Take each line of the records below that contains the string "July" and copy it.

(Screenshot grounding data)
=-=-=
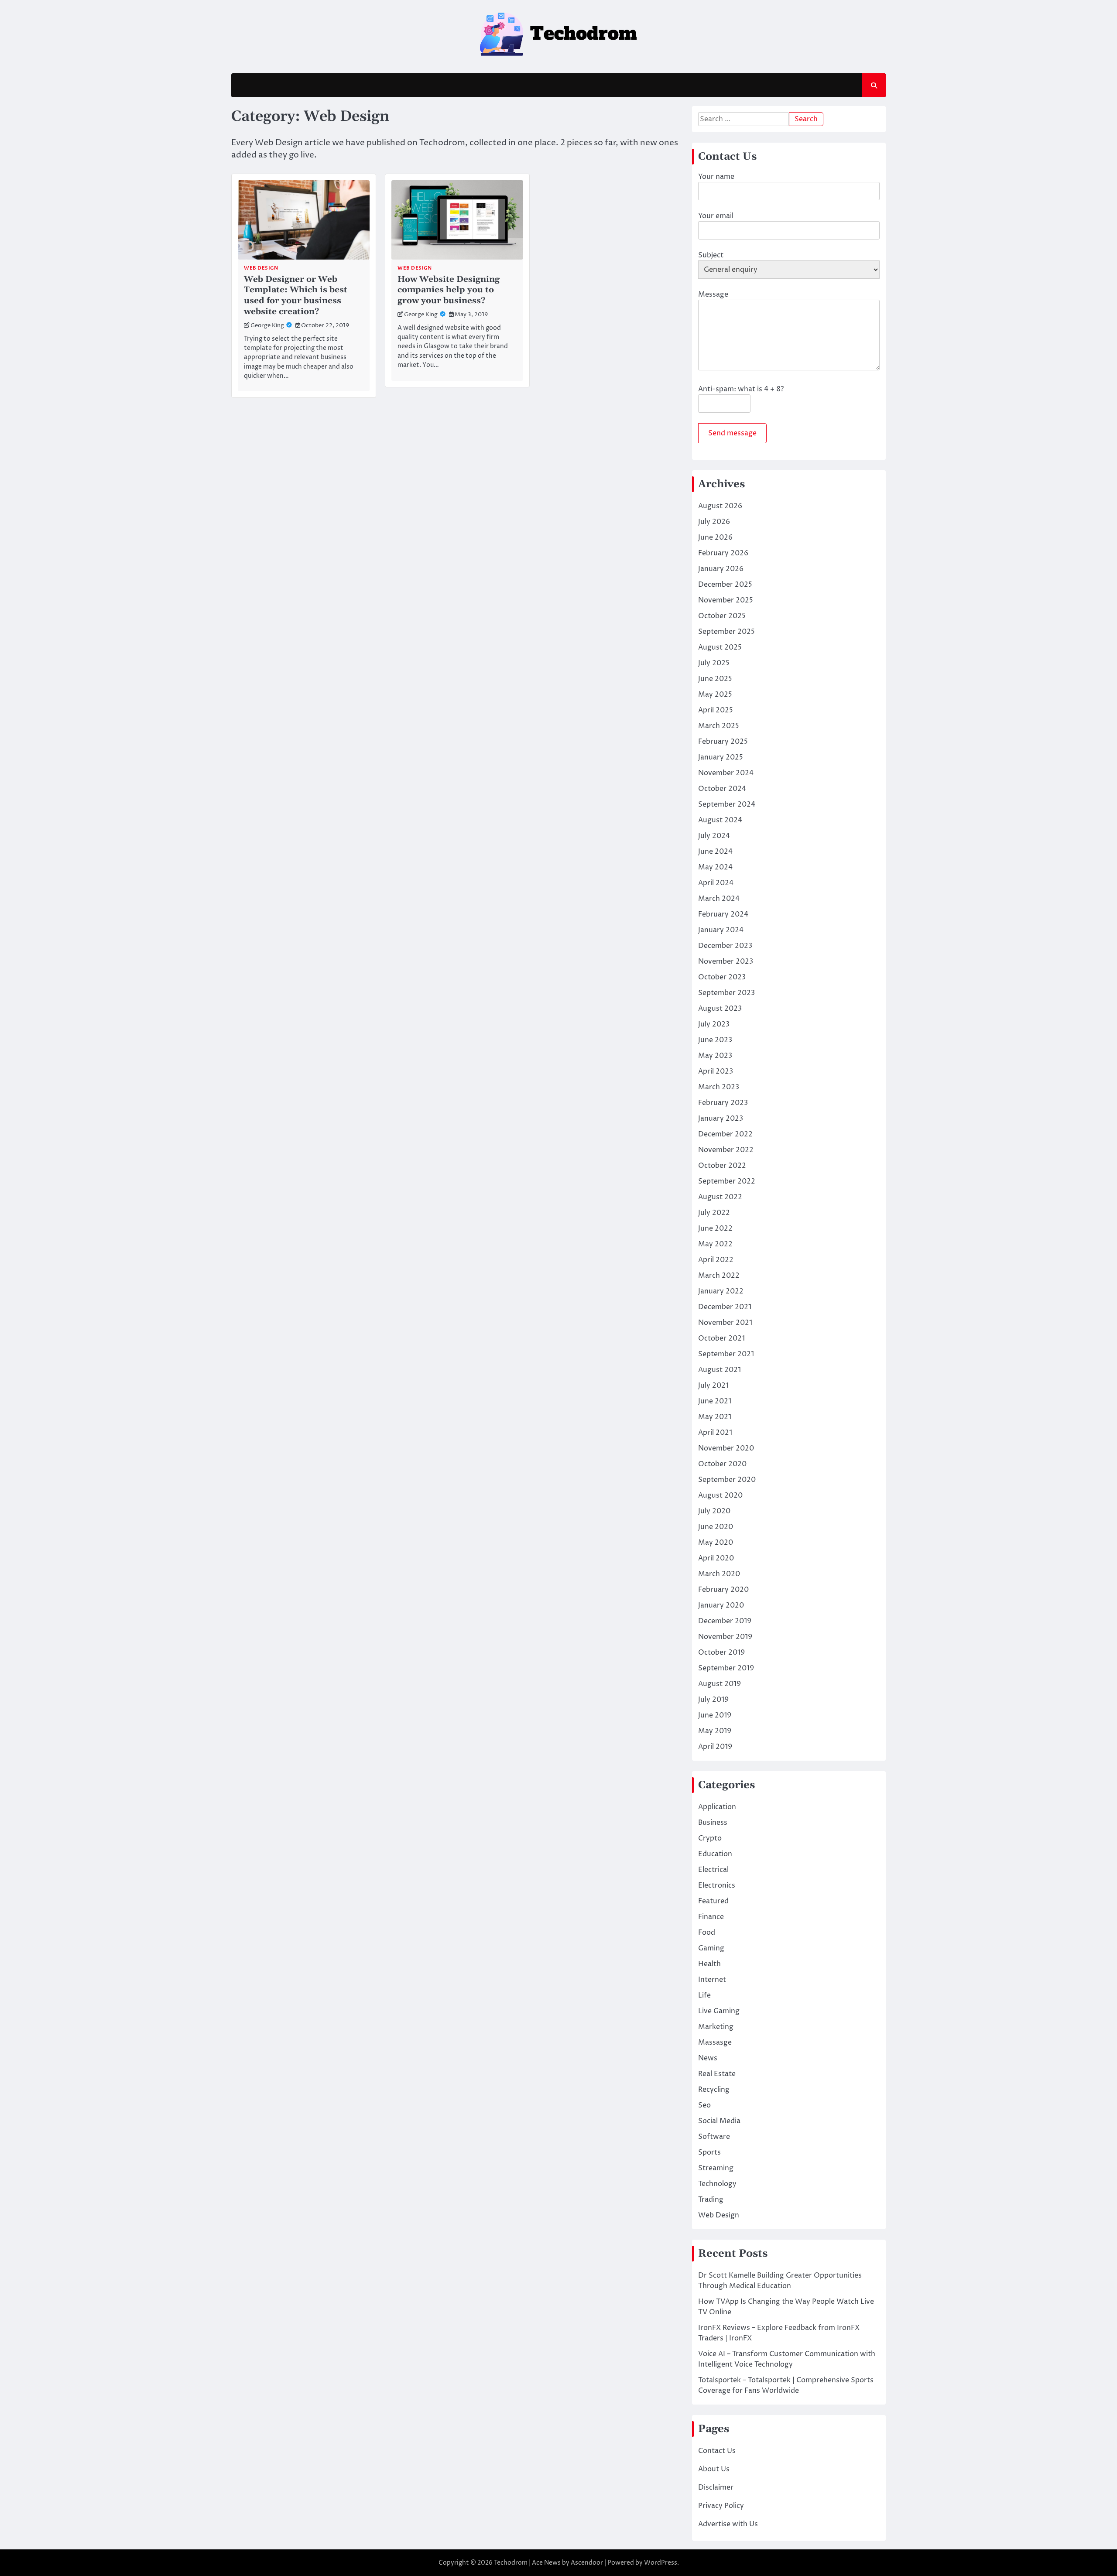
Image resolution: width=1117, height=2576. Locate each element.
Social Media (719, 2121)
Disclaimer (715, 2487)
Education (715, 1854)
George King (267, 325)
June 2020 (715, 1527)
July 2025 (714, 663)
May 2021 (714, 1417)
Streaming (715, 2168)
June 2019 (714, 1715)
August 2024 (720, 820)
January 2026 (721, 569)
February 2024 (723, 914)
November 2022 (726, 1150)
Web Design (261, 268)
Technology (717, 2184)
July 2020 (714, 1511)
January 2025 (720, 757)
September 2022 (726, 1181)
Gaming (711, 1948)
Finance (711, 1917)
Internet (712, 1979)
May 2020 (715, 1542)
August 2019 (719, 1684)
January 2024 (721, 930)
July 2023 (714, 1024)
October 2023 (722, 977)
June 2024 (715, 851)
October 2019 (721, 1652)
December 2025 (725, 584)
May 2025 (715, 694)
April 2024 (715, 883)
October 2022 (722, 1165)
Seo (704, 2105)
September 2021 (726, 1354)
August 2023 (720, 1008)
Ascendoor (587, 2563)
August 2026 (720, 506)
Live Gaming (719, 2011)
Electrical (713, 1870)
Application (717, 1807)
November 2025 (725, 600)
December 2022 (725, 1134)
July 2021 (713, 1385)
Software (714, 2137)
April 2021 (715, 1432)
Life (704, 1995)
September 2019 (726, 1668)
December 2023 (725, 946)
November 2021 (725, 1322)
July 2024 (714, 836)
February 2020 (723, 1589)
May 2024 (715, 867)
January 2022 (721, 1291)
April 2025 (715, 710)
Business (712, 1822)
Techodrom (511, 2563)
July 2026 (714, 522)
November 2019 (725, 1637)
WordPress (660, 2563)
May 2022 (715, 1244)
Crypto (710, 1838)
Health (709, 1964)
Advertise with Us (728, 2524)
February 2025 (723, 741)
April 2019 (715, 1747)
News (707, 2058)
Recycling (714, 2089)
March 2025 (718, 726)
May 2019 (714, 1731)
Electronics (716, 1885)
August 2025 (720, 647)
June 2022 (715, 1228)
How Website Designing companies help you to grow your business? (448, 290)
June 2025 (715, 679)
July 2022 (714, 1213)
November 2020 (726, 1448)
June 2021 (714, 1401)
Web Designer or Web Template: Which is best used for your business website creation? (295, 295)
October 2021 (721, 1338)
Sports (709, 2152)
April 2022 (715, 1260)
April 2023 (715, 1071)
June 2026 (715, 537)
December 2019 (724, 1621)
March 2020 (719, 1574)
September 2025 (726, 631)
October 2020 (722, 1464)
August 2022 (720, 1197)
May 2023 (715, 1056)
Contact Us (717, 2451)
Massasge (715, 2042)
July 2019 (713, 1699)
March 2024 (719, 898)
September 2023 (726, 993)
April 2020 (716, 1558)
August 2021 (719, 1370)
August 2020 (720, 1495)
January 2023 (720, 1118)
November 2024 (726, 773)
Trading (710, 2199)
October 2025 (722, 616)
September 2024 (726, 804)
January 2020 (721, 1605)
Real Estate (717, 2074)
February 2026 (723, 553)
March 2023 (718, 1087)
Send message (732, 433)
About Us (714, 2469)
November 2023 (725, 961)
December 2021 (724, 1307)
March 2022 (719, 1275)
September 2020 (727, 1480)
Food (706, 1932)
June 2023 (715, 1040)
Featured (713, 1901)
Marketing (715, 2027)
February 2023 (723, 1103)
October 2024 (722, 789)
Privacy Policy (721, 2506)
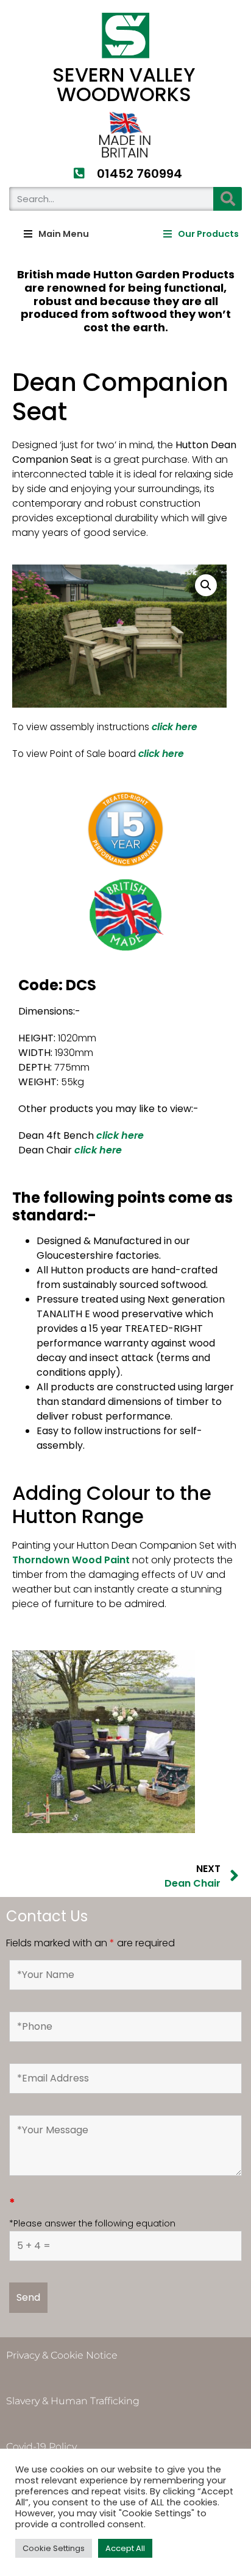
=-=-=
__FINISHED EXERCISE__:
July 2025 (714, 663)
July 2020 (714, 1511)
July 2023 (714, 1024)
July 2021 (713, 1385)
July 2024 (714, 836)
July 2026 (714, 522)
July 2022 (714, 1213)
July 2019 (713, 1699)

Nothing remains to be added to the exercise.